Tuesday, November 11, 2014

How do you keep an exploited state socialist economy going?

You sell people you don't want (via):
East Germany's economy was in free fall. Many skilled workers and intellectuals had fled and the Soviet Union was stripping the country of its resources. By 1964 the fiscal situation had become so dire that the authorities developed a scheme to sell political prisoners to West Germany. They called it haeftlingsfreikauf.
"Between 1964 and 1989 some 33,755 political prisoners and 250,000 of their relatives were sold to West Germany, for a sum totalling 3.5bn Deutschmarks," says historian and author, Andreas Apelt.
"Both sides had an interest in the business - the GDR because it needed Western currency and the West because it wanted to save people from the inhumane prisons of the GDR."

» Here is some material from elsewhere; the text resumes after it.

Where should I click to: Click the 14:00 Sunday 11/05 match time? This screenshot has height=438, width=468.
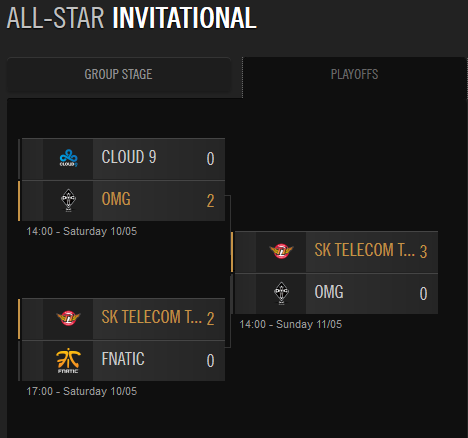pos(291,324)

Prisoners were also traded for commodities such as coffee, copper and oil.
Meanwhile, in Venezuela, the government has decreed that folk will have a merry, price-controlled Christmas (via):
The doors opened on Monday, November 3, at 5 a.m. local time, and more than 600 people entered the store to shop at government-issued prices. Military officers monitored the sales, limiting customers to three items per person, and only one item of each kind.

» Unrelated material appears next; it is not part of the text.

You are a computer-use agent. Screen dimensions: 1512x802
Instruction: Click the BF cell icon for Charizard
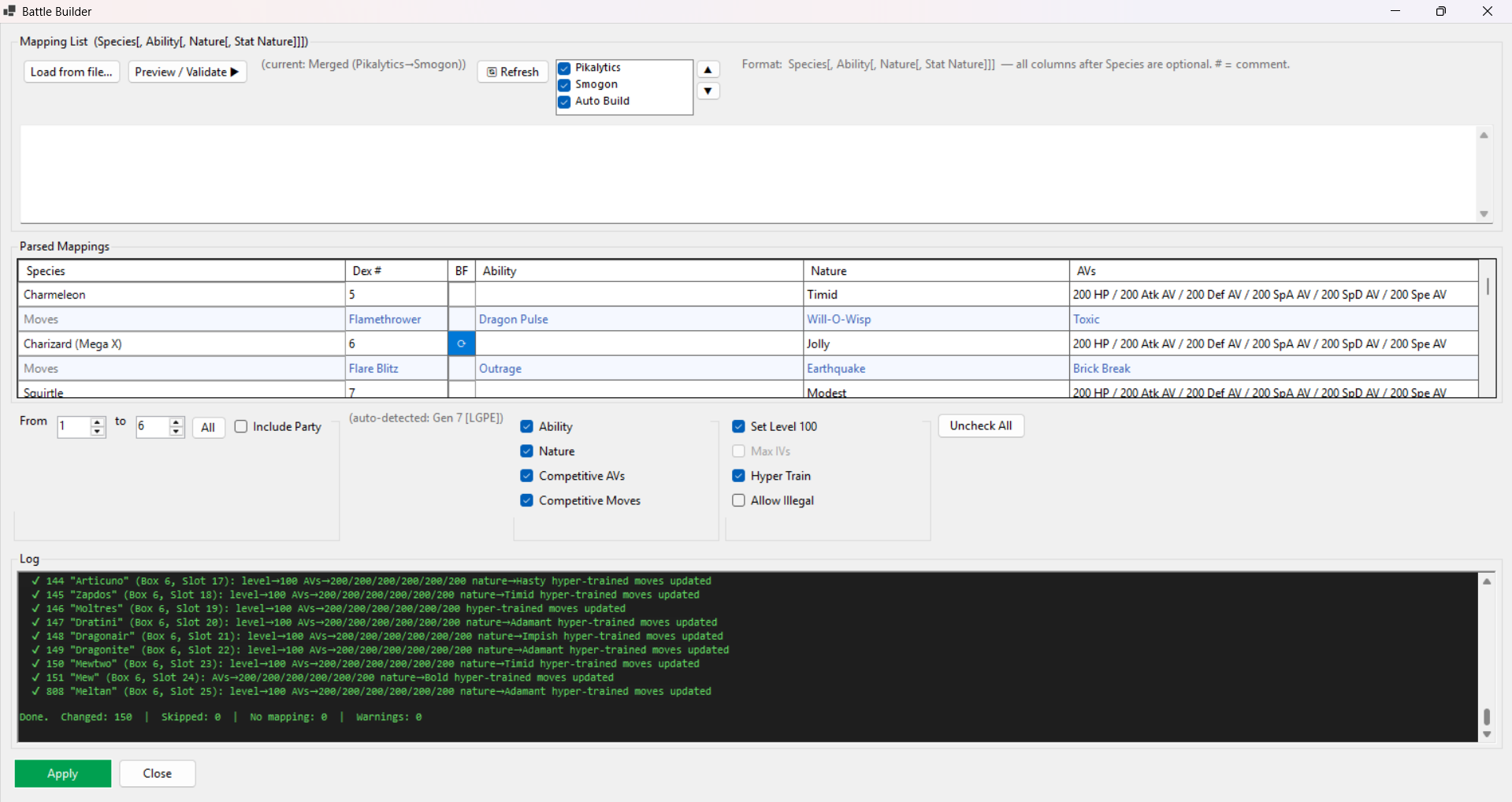pyautogui.click(x=462, y=343)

Customers complained about the store’s lack of inventory, especially the shortage of popular dolls. By Wednesday, all Barbie dolls and Max Steel toys sold at the regulated price were sold out in all eight General Import stores.
Let's hear it for the spirit of Christmas. What's worse than highly commercialised Christmas? The state-controlled alternative.

ADDENDA: If you are North Korea, you can go into exporting state slaves as construction workers.